By Irwin Rapoport
The following three anecdotes demonstrate how, when done right, providing value-added services and charging a fee benefits the contractor and distributor and solidifies the relationship:
1. Centers Electric in Meridian, Idaho recently completed a major lighting—fast. The contract was signed on July 10, work started on July 12, and the completion date was Aug. 10. According to President Eric Centers, it was his distributor, Interstate Electric Supply, that ensured that he had parts on time.
“The owner needs the whole site lit, powered, and energized to host a number of events,” said Centers. “We only had eight days to secure the materials and the lead time for the products that we needed were all four to six weeks. Interstate was instrumental in locating a company that would ship them to us rapidly. It was absolutely a massive value to get a product here that the client liked.”
Centers’ crew is installing an outdoor lighting system – street, ground, accent, etc.—that are allowing the end-user to hold multiple events. This required LED, fixtures, and power points—around $150,000 of material and parts.

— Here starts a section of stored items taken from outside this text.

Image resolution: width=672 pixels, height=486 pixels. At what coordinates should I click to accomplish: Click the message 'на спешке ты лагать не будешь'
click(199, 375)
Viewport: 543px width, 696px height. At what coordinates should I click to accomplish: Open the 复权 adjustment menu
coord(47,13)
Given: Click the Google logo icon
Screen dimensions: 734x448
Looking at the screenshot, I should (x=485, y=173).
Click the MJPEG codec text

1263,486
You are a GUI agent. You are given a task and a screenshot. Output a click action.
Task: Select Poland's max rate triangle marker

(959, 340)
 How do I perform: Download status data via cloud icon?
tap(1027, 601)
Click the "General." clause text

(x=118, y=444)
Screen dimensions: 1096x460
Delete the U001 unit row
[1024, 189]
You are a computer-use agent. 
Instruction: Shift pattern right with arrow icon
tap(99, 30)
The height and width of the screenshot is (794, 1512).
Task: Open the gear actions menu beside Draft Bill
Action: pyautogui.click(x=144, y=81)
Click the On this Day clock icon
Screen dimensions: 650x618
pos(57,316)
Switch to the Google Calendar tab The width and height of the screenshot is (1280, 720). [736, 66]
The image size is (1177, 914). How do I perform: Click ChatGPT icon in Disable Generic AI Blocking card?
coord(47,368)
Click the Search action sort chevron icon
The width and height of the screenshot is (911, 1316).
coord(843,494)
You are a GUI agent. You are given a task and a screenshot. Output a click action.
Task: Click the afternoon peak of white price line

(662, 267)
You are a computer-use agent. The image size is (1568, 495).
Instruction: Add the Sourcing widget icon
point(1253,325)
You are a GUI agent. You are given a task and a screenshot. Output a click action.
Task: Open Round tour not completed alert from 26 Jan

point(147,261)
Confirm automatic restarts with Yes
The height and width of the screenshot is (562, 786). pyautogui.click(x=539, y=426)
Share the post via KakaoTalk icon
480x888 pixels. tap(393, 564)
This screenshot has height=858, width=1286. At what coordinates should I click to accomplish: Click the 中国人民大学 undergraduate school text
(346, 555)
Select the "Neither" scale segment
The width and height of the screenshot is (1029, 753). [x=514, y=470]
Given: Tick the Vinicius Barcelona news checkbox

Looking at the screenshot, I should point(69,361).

“It is a design build project and we had to find products that we could install rapidly,” Centers said. “The products were shipped to Interstate within 48 hours and we received our first batch of materials on July 20 as we were setting up the work site. Having deliveries on ‘as needed’ basis is highly valuable, otherwise we would have to haul materials back and forth from the site. We can’t leave it on the site and we didn’t want to set up a big trailer. We have a solid reputation for completing projects rapidly with short notice. Interstate ensures that we can deliver on this.”
2. J.F. Electric in Edwardsville, Ill., knew that purchasing pre-cut and spooled wire placed on powerwheels from Springfield Electric Supply would reduce the installation time of the electrical system for an Amazon warehouse by three days. The installation began on May 25 and had to be completed by Sept. 1, with J.F. crews working 12 hours a day, six days a week.
“The cable is ready to roll into place and rigged up to a pulling rope—it saves us a lot of time,” said Project Manager Brad Wheaton. “We don’t have to jack-up wooden reels like we did in the old days, and when we have the pulling heads pre-crimped onto the wire, after it is cut to the right length, we don’t have to make them in the field. This service is easily saving about 750 man so costs us less for Springfield to do it for us.”
The wire is delivered as needed, complete with reel identification numbers.
“On this job,” said Wheaton, “three days is like the end of the world. It’s an aggressive schedule job. We’ve done these before, but Amazon has fixed dates and they’re not forgiving on them. Anything that can be done to facilitate that is a good thing. Wire orders could not be established early on this job. I recently sent in an order on a Tuesday and I needed it by Thursday. There is no real lead time—it’s ‘How quick can you get it here?’ By the time I email the order, I could have used the product.
“We’ve got crews out in front of the wire pulling crews still finishing conduit runs, pulling measuring tape in,” he added. “As quick as that happens, I need another reel of wire to be ready to pull in. In most cases, if Springfield gets two days notice, that’s generous. They are doing a real good job of facilitating the deadlines we give them. Delays cost money and in today’s market, every schedule is tight.”
3. Senergy Electric in Williamsville, Ill., is about 12 months into an 18-month contract to install lighting and fixtures at the SIU Center for Family Medicine in Springfield, Ill. Matt Giacomini, Senergy’s president, relies on warehousing services and “as needed” deliveries from Springfield Electric Supply to ensure that the project is a success and by extension, make the job site less congested for the general contractor and various subcontractors. It also creates goodwill to help be rehired for future projects.
“This is something we always do and it makes a tremendous difference,” he said. “We’re doing the work in phases and we’re able to release the quantities of materials needed in smaller increments compared to what a lot of contractors do: A shipment is dropped at the site and every guy working on the job—at a cost of $1 a minute—stops what they’re doing and helps to unload the fixtures, which end up all over the job.
“Instead, we’re able to receive the materials as requested and put them in the areas where they will be installed relatively quickly,” he added. “We have a general foreman and he receives about three deliveries a week. He stages the deliveries based on the production output.”
Measures such as these are noticed by general contractors and appreciated by other subcontractors who have their own benchmarks to attain, said Giacomini. “More and more general contractors and construction managers are working at total project efficiency—more so than they have in the past,” he explained. “We work and plan together with the GC. If you move your materials more than once on the site, then you’ve screwed up. The majority of our work is repeat business and we take steps to make sure that the entire project is more efficient. It’s been a factor in securing projects and it creates goodwill.”